Baca juga: Patrice Rio Capella Divonis 1,5 Tahun Penjara
Laode menuturkan, putusan MA tersebut telah final, sehingga KPK tidak memiliki hak hukum untuk melawan.
"Kalau misalnya masih pada tahap di persidangan tingkat pertama dan kedua kita bisa naik kasasi. Ini kan sudah di MA, kita nggak punya hak lagi," kata Syarif.
Diberitakan sebelumnya, Rio Capella divonis satu tahun dan enam bulan penjara karena menerima Rp 200 juta dari Gubernur nonaktif Sumatera Utara Gatot Pujo Nugroho dan istrinya, Evy Susanti, melalui Fransisca Insani Rahesti pada 21 Desember 2015.

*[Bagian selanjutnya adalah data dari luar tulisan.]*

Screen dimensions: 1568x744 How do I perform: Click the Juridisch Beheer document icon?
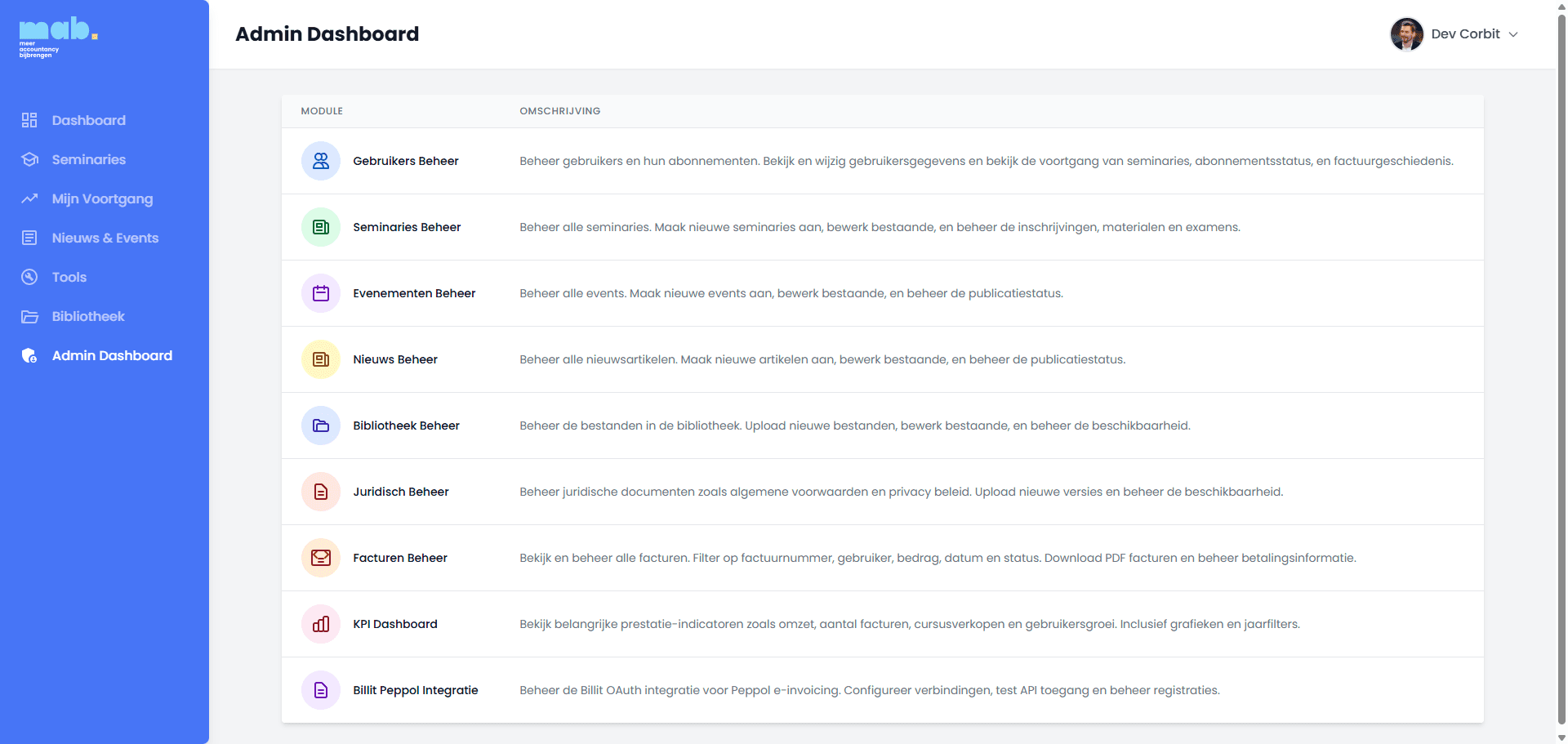click(320, 492)
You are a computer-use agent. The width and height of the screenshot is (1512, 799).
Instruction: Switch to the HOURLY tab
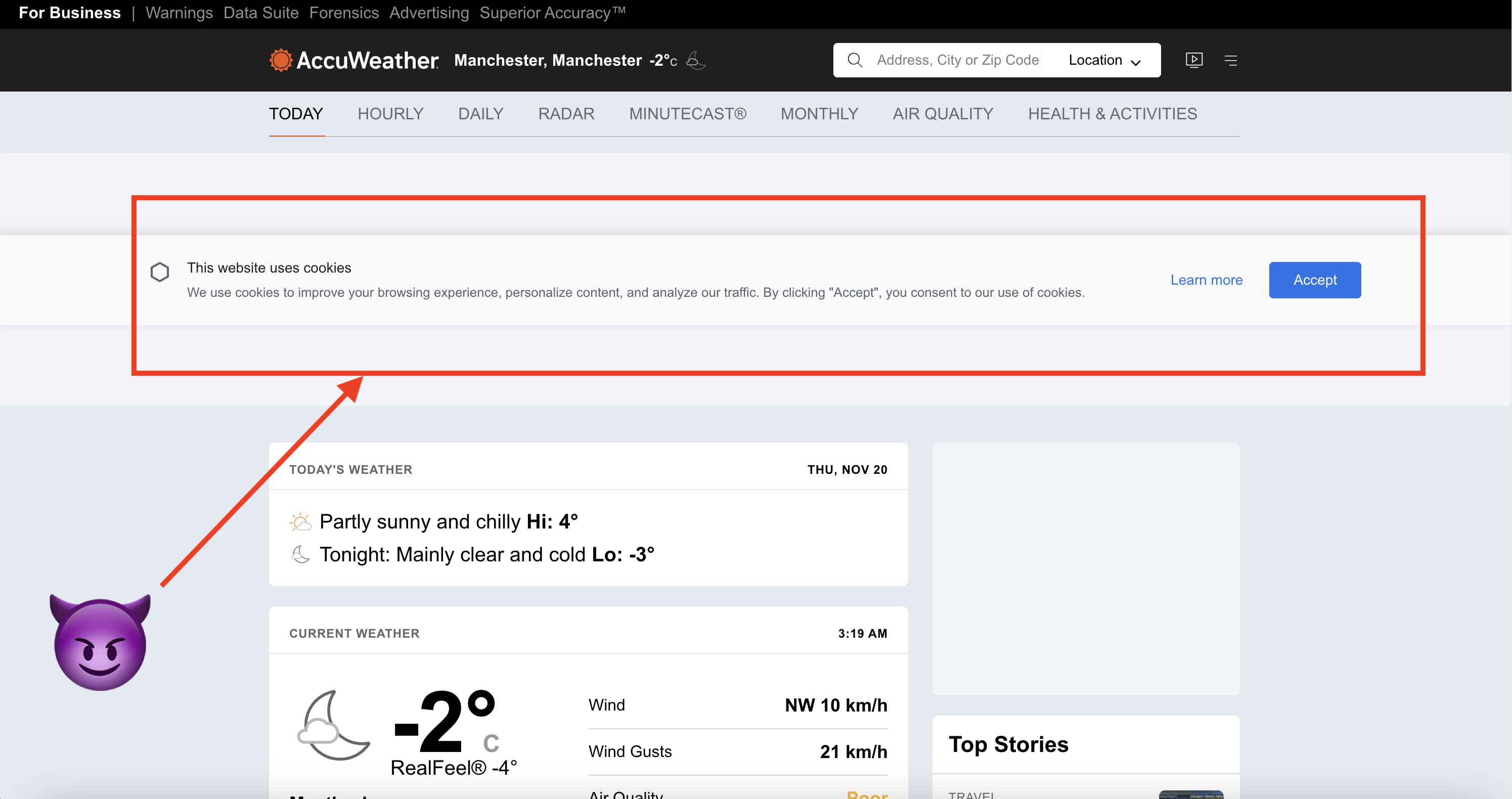(x=390, y=114)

Putusan itu lebih rendah daripada tuntutan jaksa penuntut umum KPK yang meminta agar Rio Capella divonis dua tahun penjara ditambah denda Rp 50 juta subsider 1 bulan kurungan karena menerima Rp 200 juta berdasarkan dakwaan dari Pasal 11 Undang-Undang Nomor 31 Tahun 1999 sebagaimana diubah dengan UU No 20/2001 tentang Pemberantasan Tindak Pidana Korupsi.
Baca juga: Bupati Halmahera Timur Dituntut 5 Tahun Penjara dan Pencabutan Hak Politik
Rio Capella terbukti telah menerima uang dari Gatot Pujo Nugroho dan Evy Susanti melalui Fransisca Insani Rahesti sebesar Rp 200 juta untuk memudahkan pengurusan penghentian perkara dugaan tindak pidana korupsi dana bantuan sosial (bansos), bantuan daerah bawahan (BDB), bantuan operasional sekolah (BOS), tunggakan dana bagi hasil (DBH), dan penyertaan modal pada sejumlah BUMD pada Pemerintah Provinsi Sumatera Utara yang ditangani oleh Kejaksaan Agung mengingat Jaksa Agung juga berasal dari Partai Nasdem.